Ada orang yang memiliki teman, relasi kerja, rekan bisnis yang banyak dan bejibun. Tetapi ketika ia ditanya tentang sahabat, tak satupun nama yang tersebut dari bibirnya. Ada juga orang  yang memiliki musuh yang banyak, haters yang tidak bersahabat. Namun ketika diminta berbicara mengenai sahabatnya, ia bukan hanya menyebut nama, malah ia hadirkan sosok yang bernama sahabat itu. Kau termasuk yang mana? Aah, semoga tidak keduanya ya. Semoga Allah memasukkan kita kepada orang yang memiliki banyak teman, relasi kerja, rekan bisnis, banyak sahabat serta tidak ada musuh. Oh, what a beautiful world!

Bagiku, sahabat adalah kata lain dari keluarga atau saudara. Mereka hadir tanpa dipinta. Mereka datang tanpa diundang. Bahkan mereka membersamai kita tanpa perjanjian. Tidak ada akad bahwa jika aku sukses maka aku akan mendompleng kesuksesanmu dalam sebuah persahabatan. Ia benar-benar sebuah ikatan tulus nan mulia. Tak perlu syarat tertentu untuk menjadi seorang sahabat.

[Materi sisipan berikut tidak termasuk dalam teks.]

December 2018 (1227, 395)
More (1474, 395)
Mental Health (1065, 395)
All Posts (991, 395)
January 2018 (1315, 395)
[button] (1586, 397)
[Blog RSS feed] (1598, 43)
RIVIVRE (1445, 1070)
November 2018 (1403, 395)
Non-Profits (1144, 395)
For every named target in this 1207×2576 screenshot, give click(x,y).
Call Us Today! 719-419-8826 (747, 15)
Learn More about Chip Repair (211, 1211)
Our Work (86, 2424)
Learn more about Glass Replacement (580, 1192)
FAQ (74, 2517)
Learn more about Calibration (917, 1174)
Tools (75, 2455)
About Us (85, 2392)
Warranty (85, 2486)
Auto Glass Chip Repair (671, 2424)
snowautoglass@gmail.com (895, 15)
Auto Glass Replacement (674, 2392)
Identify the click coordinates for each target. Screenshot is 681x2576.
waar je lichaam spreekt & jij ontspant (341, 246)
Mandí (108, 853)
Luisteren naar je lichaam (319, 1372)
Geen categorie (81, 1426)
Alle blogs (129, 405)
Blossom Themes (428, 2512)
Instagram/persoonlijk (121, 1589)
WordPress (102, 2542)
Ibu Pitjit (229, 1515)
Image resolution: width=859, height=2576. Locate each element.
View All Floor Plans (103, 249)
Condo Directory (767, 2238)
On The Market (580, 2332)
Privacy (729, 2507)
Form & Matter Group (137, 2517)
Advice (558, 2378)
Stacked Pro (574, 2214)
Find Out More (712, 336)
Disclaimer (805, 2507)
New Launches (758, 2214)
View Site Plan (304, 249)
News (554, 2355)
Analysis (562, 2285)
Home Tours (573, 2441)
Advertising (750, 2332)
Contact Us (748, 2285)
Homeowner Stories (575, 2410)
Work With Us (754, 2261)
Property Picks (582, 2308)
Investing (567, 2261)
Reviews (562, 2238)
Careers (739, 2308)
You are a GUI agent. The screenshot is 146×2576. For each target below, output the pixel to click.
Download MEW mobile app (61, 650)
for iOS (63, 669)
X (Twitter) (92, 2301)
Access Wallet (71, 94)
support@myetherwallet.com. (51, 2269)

Dan begitulah mereka yang berada di foto ini. Mereka adalah orang yang Allah kirimkan kepadaku untuk menjadi orang yang membersamaiku. Mereka datang tanpa ada syarat bahwa aku harus ini dulu harus itu dulu. Merekalah yang kemudian menjadi sosok yang aku sebut dengan Sahabat.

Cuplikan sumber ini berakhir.